[Source data]
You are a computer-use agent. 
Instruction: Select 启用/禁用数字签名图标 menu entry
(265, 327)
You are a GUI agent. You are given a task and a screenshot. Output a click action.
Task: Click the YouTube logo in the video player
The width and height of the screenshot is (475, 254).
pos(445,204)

* * *

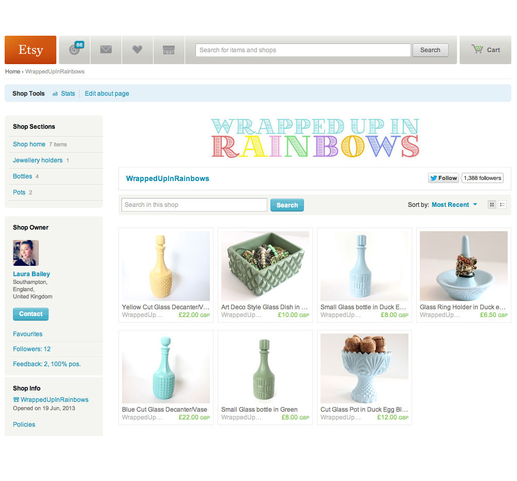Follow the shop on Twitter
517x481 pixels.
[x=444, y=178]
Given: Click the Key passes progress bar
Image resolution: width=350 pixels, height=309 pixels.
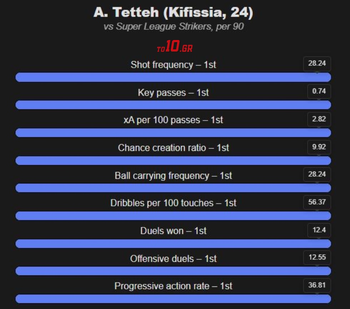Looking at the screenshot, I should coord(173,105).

WORK ITEM:
Please return only the lines above, starting at the line that has "You are a computer-use agent." and ending at the line that has "Task: Click the", keeping both and leaving each one unchanged.

TASK RESPONSE:
You are a computer-use agent. 
Instruction: Select 启用/禁用数字签名图标 menu entry
(265, 327)
You are a GUI agent. You are given a task and a screenshot. Output a click action.
Task: Click the YouTube logo in the video player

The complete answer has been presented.